[Engage] Application unreachable

Incident Report for Voyado

Postmortem

Summary of the incident

On Tuesday, we had our regular biweekly update to release new code to Engage. Unfortunately, an unexpected issue caused significant slowdowns and downtime in our user interface and APIs, which affected the functionality of our Engage product for all our customers.

The issue started at 09:25 AM and was resolved by 12:22 PM, causing a downtime of approximately three hours. As a result, all endpoints related to API integrations with Engage were significantly affected, meaning POS and e-commerce platforms could not communicate with Engage, impacting consumer interactions.

Incident timeline

08:49 Release update started.
09:25 The issue starts occurring.
09:28 First alerts of malfunction - incident lead responds.
09:37 Task force assigned, based on escalation from incident lead, working nonstop to solve the issue.
11:47 Fix completed and deployed to production.
12:10 Early indicators showed the issue was resolved.
12:22 Issue verified as solved, normal operation levels confirmed, and case closed.

The incident team followed set processes and provided regular updates on the Voyado Status page to communicate with affected customers. However, we acknowledge the significant impact that the loss of functionality has on our customers. As a result, we have formed a post-incident team to review our processes and procedures to prevent future incidents.

Posted Apr 19, 2024 - 14:06 CEST

Resolved

We are still seeing normal operations and will thanks to this declare this incident resolved.
We regained normal operations approximately 12:10 CEST.

We will keep working with the incident to make sure we minimize the risk of this happening again.
A post mortem for this incident will be appended as soon as we have mapped not only the whats, but also the whys.

Posted Apr 16, 2024 - 13:12 CEST

Monitoring

The initial signs of improvement are still valid, at the moment we can see normal response times throughout the solution.

We will keep working but change the status of the incident to monitoring.
Any degradations will make us revert this status.

Posted Apr 16, 2024 - 12:23 CEST

Update

The before mentioned fix has been rolled out and we're seeing some initial signs of improvement.
We will keep working on achieving a full resolution.

Posted Apr 16, 2024 - 12:12 CEST

Update

We are continuing to work hard on the mitigation of this disturbance. A new attempted fix is about to be rolled out. Expected ETA 30 min.

We can see that all parts of the platform are affected by the disturbance, even though we are not completely down. Some requests are getting through, some are slow and some are not getting through the door so to speak. We are however approaching this as if we were completely unavailable.

The slowness and unavailability affects all endpoints in our core APIs as well as the graphical user interface of Engage.

Posted Apr 16, 2024 - 11:36 CEST

Investigating

The applied fix was not enough to get us out of the woods unfortunately.
We are still seeing the same symptoms come back after the fix had been applied.

Work is still ongoing with top priority.
Any information made available will be communicated as soon as possible.

Posted Apr 16, 2024 - 11:08 CEST

Update

A first fix is currently being applied to try to mitigate some of the symptoms we can see through our monitoring.
As the application and it's resources are updated we hope to see a change for the better.
We are however looking into further actions.

Posted Apr 16, 2024 - 10:41 CEST

Identified

We have identified a possible cause for the disturbance and are implementing a fix.

Posted Apr 16, 2024 - 10:24 CEST

Update

We are continuing to investigate this issue.

Posted Apr 16, 2024 - 10:17 CEST

Update

Unfortunately we are still seeing major increases in response times from the application.
This leads to traffic build up causing some requests to be faced with 503-responses.

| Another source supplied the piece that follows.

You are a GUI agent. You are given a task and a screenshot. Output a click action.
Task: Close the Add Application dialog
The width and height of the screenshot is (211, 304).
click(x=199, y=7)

Mitigating the incident is our top priority and we have all hands on deck.
No ETA at the moment. Information will be provided as soon as it's available.

Posted Apr 16, 2024 - 10:16 CEST

Investigating

We are experiencing some longer response times since around 09:18am.

Posted Apr 16, 2024 - 09:31 CEST

This incident affected: Engage (API, Web Application, 3rd Party Integrations).